Football fans, we agree, can be thrawn, perverse and masters at cutting off conks to spite mugs. “Those two seasons at Hibs I finished the top scorer. If your goal wins an Edinburgh derby you’re a legend, right? I hit one against Hearts from 20 yards into the top corner. I scored the goal which beat Liverpool and I scored a hat-trick in a League Cup final , albeit that we still ended up losing. But the abuse didn’t bother me. Maybe these fans were remembering the goals I scored for Aberdeen against Hibs before I arrived. When I went back to Aberdeen I picked up where I left off and banged in a few more.
“I was a goalscorer, pure and simple. I did what I was paid to do and got the most amazing buzz from it. I loved scoring for Aberdeen against Hibs and when I swapped sides and Hibs were awarded a free-kick up at Pittodrie I signalled to Bobby Clark where I was going to put the ball and that’s exactly where it went. That’s the only goal in my career I didn’t celebrate, though. Wasn’t that fair enough?”
At Easter Road today the home fans may still be getting over the departure of John McGinn, as loved as Gordon and O’Rourke were, and subjecting the newcomers in the team to heavy scrutiny. Harper asks for the replacements to be given time, to be judged on their own terms, and the same with those recruited for Aberdeen’s rebuilding. This is a fixture he always enjoyed, whatever colours he was wearing, and as he reels off a final few encounters from the past it’s easy to understand why.
“Sadly a great unbeaten record, and a great shut-out record, came to an end for Aberdeen at Easter Road. We were going for the league that season [’70-’71] but there was no shame in losing to Hibs. And maybe my greatest goal was scored against the Hibees, you know. Fans still tell me that the one they loved the best was when I beat three men – or was it four? – and whacked the ball into the net as I was falling. Archie MacPherson told me later it had made a right arse of him. His commentary had gone something like: ‘Here’s Joe Harper, we’ve seen precisely nothing of Scotland’s top scorer today … woof!’”

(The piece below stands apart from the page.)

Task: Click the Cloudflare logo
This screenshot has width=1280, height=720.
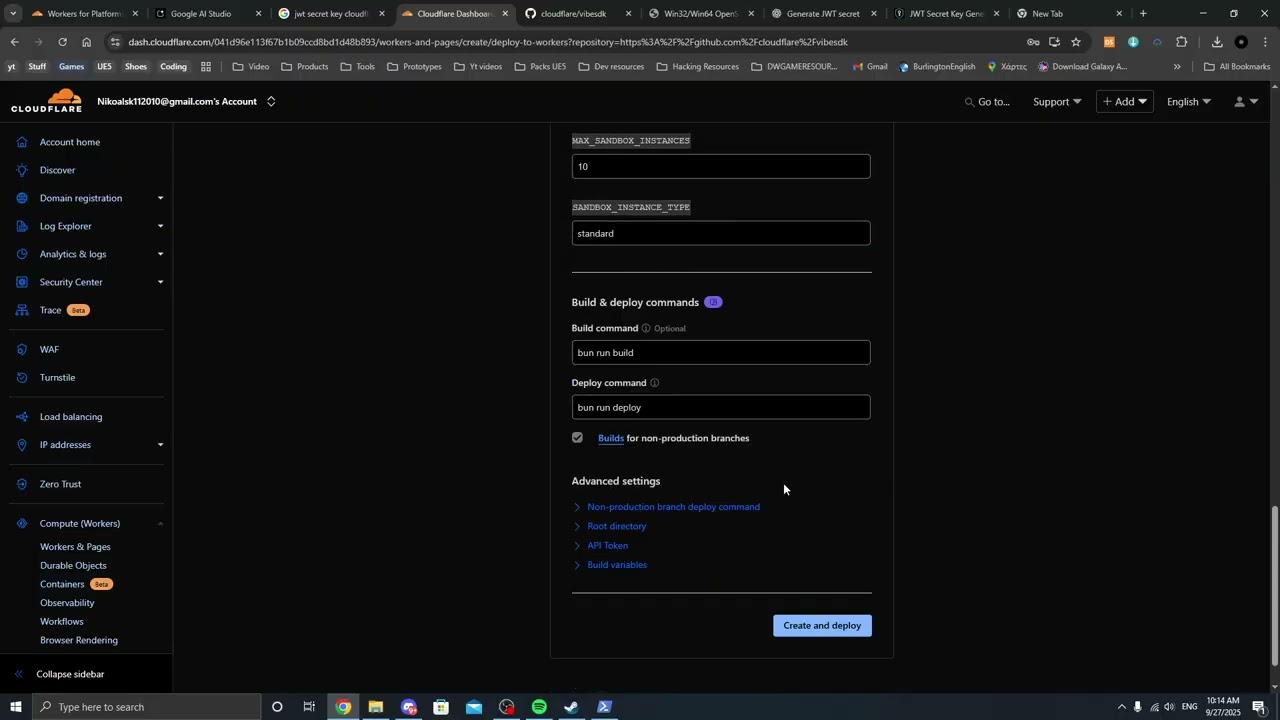Action: click(x=47, y=101)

Harper’s first game of his second spell at Aberdeen was for the reserves – against Hibs. What happened? “We won 6-0 and I scored all of them.” Of course he did. And he’s just remembered: the most notorious example of Wee Joey malarkey, when he commandeered a snowplough with Derek McKay and Ernie McGarr, was only made possible by another game with Hibs being called off.
“It was Christmas-time so the postponement enabled us to begin the festivities early. By the time we’d finished drinking in Union Street the snow was a couple of foot deep and there were no taxis or buses. How were we going to get home? It wasn’t a real snowplough, just an old single-decker bus with a big shovel strapped to the front. But these workmen huddled round a brazier obviously fancied some entertainment so they let us take it for a wee hurl. This story has got exaggerated down the years – we didn’t drive all the way to Stonehaven – but far enough for the boss to be raging. We were summoned to his office. Ernie on his way out said to me: ‘Stand up to him like a man – he’ll like that.’ I did and that’s when Eddie gave me a lovely black eye!”